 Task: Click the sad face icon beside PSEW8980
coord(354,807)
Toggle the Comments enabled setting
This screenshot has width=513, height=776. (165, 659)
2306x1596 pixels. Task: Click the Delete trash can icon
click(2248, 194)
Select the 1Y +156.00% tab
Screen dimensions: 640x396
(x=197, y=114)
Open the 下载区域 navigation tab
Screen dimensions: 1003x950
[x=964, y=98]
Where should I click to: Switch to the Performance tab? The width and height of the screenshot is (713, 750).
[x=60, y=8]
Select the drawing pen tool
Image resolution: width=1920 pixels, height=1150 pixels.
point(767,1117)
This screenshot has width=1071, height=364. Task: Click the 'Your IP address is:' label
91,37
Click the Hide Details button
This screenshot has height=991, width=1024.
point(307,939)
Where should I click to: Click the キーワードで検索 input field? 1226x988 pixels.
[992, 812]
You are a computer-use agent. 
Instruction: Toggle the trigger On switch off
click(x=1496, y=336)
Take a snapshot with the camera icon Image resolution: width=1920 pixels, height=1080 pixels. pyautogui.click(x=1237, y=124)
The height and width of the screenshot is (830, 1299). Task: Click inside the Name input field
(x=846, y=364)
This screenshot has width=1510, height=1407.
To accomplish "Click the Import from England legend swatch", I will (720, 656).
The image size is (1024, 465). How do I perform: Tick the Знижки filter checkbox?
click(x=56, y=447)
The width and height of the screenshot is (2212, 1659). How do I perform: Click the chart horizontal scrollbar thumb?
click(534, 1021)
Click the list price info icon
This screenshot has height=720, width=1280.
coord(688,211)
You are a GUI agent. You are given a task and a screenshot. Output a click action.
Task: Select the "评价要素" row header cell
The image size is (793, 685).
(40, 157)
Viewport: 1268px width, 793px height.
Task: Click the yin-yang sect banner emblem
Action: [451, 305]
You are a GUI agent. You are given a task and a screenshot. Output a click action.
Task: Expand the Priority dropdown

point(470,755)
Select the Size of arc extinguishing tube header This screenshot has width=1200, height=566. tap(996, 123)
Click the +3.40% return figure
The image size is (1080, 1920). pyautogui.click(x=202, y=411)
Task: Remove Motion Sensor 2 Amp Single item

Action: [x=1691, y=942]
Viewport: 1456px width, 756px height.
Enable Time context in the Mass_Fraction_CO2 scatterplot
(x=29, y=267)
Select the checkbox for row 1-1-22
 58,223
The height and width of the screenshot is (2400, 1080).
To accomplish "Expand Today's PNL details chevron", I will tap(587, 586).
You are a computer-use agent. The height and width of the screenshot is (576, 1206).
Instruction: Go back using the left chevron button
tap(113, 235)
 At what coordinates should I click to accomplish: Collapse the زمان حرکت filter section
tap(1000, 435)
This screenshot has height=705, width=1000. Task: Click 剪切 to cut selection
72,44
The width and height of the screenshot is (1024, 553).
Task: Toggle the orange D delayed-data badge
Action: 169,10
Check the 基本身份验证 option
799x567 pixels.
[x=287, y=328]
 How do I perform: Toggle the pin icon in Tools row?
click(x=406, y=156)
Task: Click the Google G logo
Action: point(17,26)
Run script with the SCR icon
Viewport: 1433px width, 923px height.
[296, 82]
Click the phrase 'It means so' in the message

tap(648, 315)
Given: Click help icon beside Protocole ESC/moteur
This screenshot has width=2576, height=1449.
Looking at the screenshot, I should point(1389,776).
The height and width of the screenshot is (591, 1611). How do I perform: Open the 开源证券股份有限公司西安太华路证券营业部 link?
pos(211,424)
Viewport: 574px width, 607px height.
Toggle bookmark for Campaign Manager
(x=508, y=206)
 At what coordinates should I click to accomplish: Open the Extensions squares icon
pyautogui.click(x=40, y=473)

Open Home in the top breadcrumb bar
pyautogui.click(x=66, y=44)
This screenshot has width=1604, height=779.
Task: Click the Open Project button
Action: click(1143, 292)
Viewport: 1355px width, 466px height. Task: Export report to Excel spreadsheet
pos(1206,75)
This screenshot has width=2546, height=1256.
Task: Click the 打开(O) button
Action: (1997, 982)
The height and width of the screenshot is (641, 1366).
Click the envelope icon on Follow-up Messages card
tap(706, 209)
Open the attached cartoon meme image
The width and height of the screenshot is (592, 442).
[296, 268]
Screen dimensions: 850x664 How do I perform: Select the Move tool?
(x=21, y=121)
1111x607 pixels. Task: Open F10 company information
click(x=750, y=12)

※

REQUEST: Copy out the rows in the stretch from the line containing "Where should I click to: Click" through the line containing "Take a snapshot", requests included, multiplying every click coordinate in the answers by 1.45 and rounding to whole numbers, with halves rounded up. Leave all other numbers unchanged and give only those lines.

EXERCISE RESPONSE:
Where should I click to: Click the キーワードで検索 input field? 1226x988 pixels.
[1438, 1177]
You are a computer-use agent. 
Instruction: Toggle the trigger On switch off
click(x=2169, y=487)
Take a snapshot with the camera icon Image resolution: width=1920 pixels, height=1080 pixels. pyautogui.click(x=1794, y=180)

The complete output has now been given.